The problem is almost its own solution. Too much office space; too little residential space. We need to convert office buildings to apartments. 

These buildings will generally be high and near the centre of the city, reducing commuting costs and fuel use, creating livable mixed urban neighbourhoods, and supporting more efficient public transport.

Of course, working from home, there will be less reason for living in the city. But an apartment anywhere will be desirable.


Friday, September 08, 2017

Don't Buy that Toronto Condo






Toronto real estate prices have apparently been taking a hit this summer. The housing bubble in Canada’s big cities may be over.

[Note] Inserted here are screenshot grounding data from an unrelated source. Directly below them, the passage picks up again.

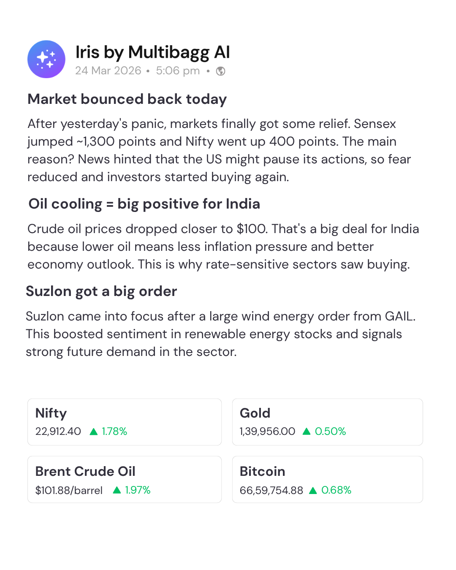Screen dimensions: 456x570
Task: Open the Gold price card
Action: tap(327, 422)
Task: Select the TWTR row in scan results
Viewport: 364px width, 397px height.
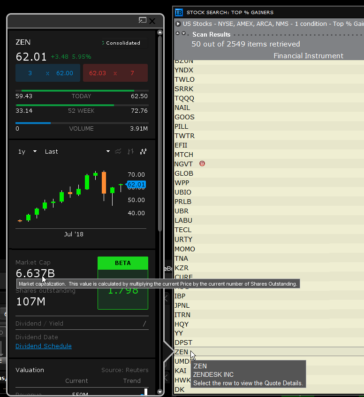Action: click(184, 136)
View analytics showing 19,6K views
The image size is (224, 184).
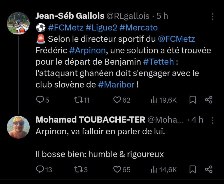154,100
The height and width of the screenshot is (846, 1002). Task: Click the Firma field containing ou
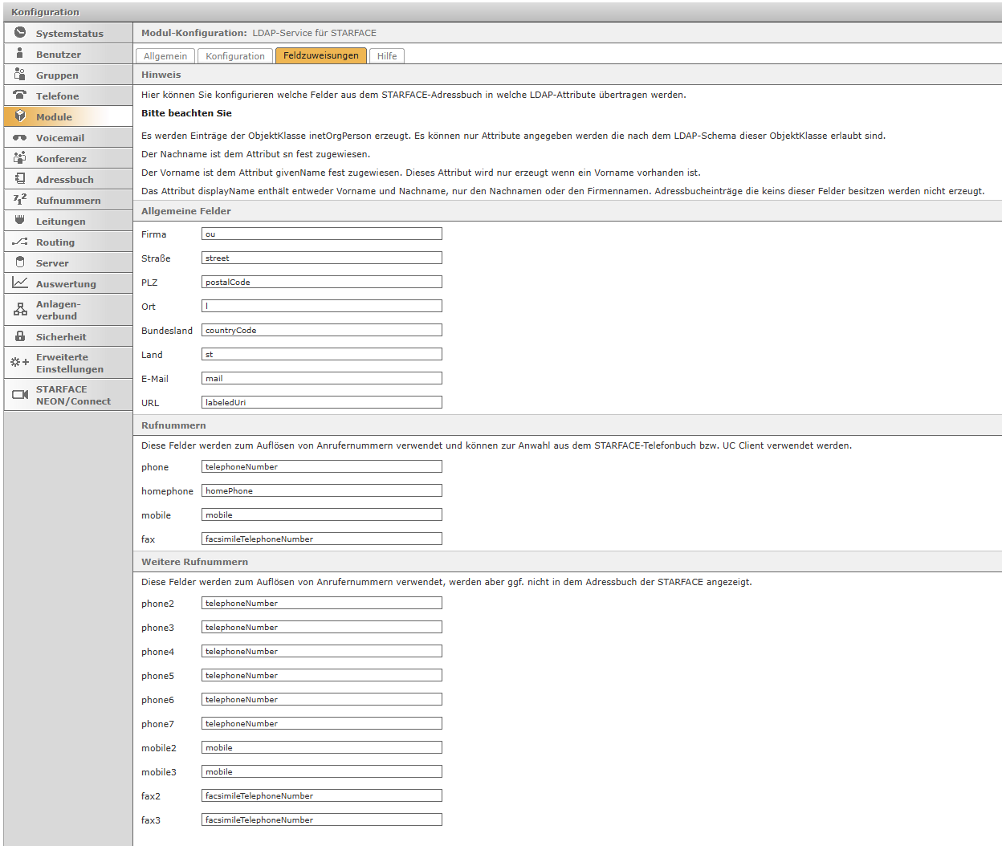321,234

I expect it is. The rapidly spiralling house prices to my mind have not made sense in terms of the real demographics. I suspect they were fuelled by speculation.

In the first place, the population has been aging: fewer new home buyers, and more older people looking to downsize for retirement. It ought, on this basis, to be a buyer’s market.

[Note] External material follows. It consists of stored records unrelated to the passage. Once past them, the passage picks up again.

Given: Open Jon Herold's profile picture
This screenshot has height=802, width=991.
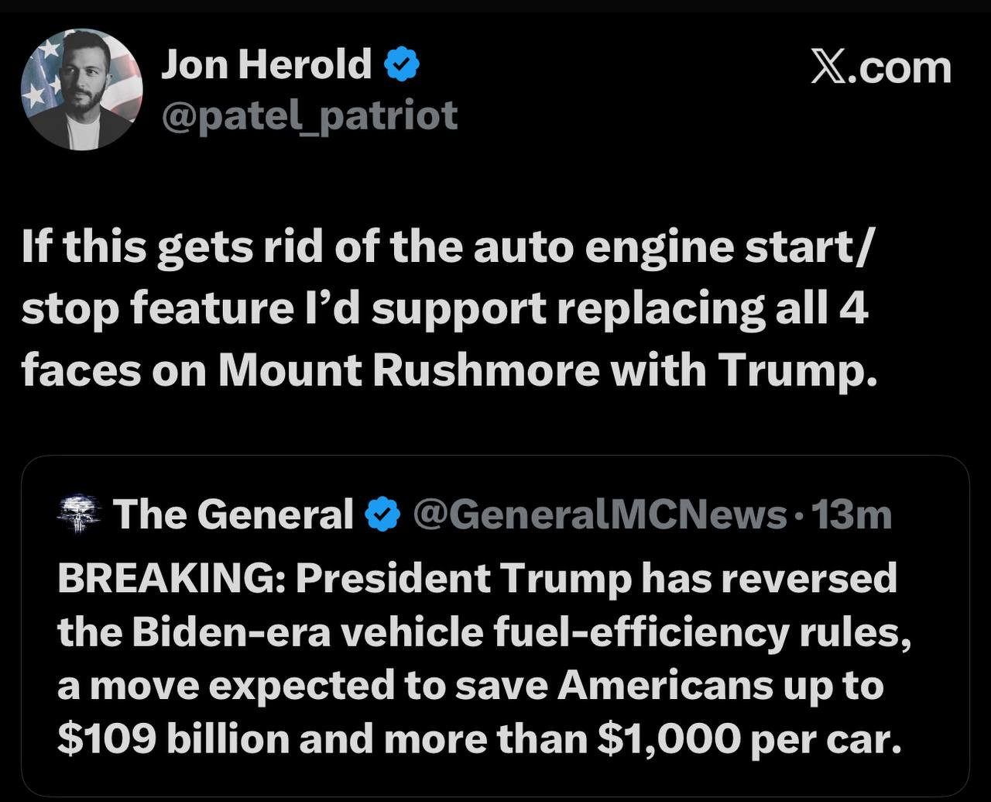Looking at the screenshot, I should pyautogui.click(x=81, y=89).
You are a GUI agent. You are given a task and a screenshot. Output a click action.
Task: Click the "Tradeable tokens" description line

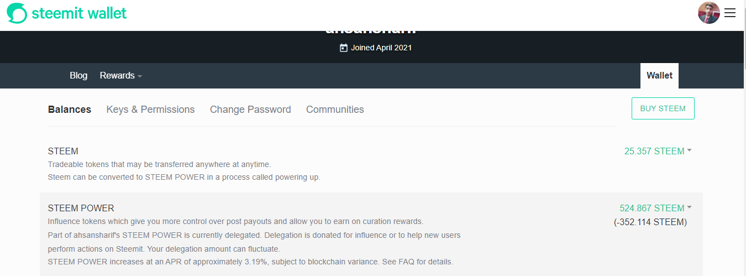159,164
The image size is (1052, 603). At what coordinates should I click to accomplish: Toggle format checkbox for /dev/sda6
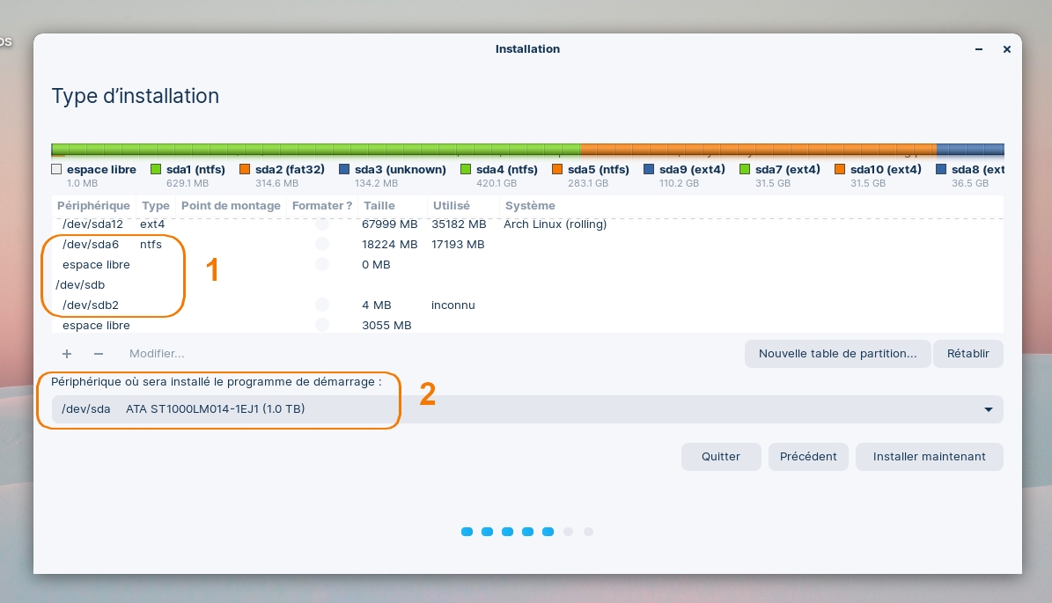click(x=322, y=245)
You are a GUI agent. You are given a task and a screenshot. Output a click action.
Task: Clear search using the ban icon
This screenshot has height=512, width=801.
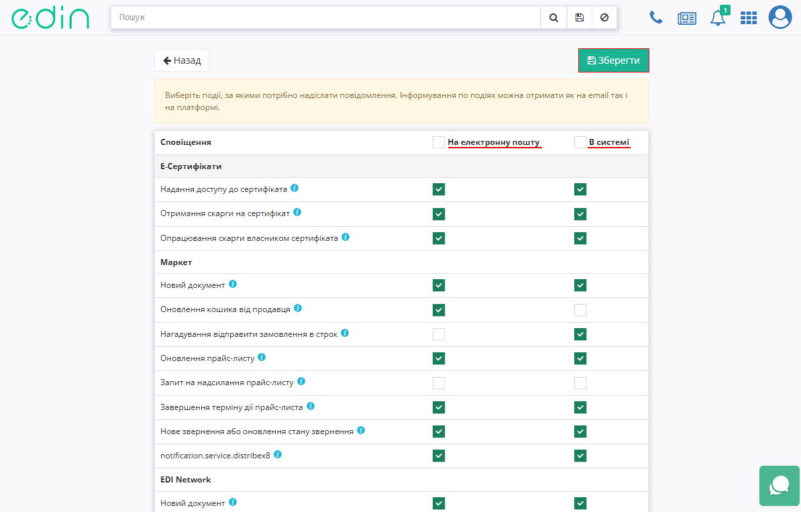[x=604, y=18]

Retirees do not need to live in the city for work. It ought to follow that city real estate should lose value in comparison to town real estate, not vice versa.

Moreover, technological advances have rapidly been erasing the advantages of city life. Thanks to Amazon and online shopping, the advantages in terms of consumer choice of living in a big city have pretty much gone. As for entertainment or socializing options, these have been equalized to a great extent by the Internet. Now you can hang out with anyone from anywhere, always see the latest movies, or the art house flicks, if you prefer, and so on.

Since the advantages of city life have been declining, the extra money people are ready to pay in order to be there ought to be declining too.

And, of course, there is the growing practicality of telecommuting.

With self-driving cars, the transportation options should also become much cheaper. Soon, any small town can economically run its own public transportation network simply by using self-driving vehicles. Making said small towns a that much more attractive option for the retired and elderly.

Sooner or later, these factors should kick in. The wonder is that they have not been felt yet.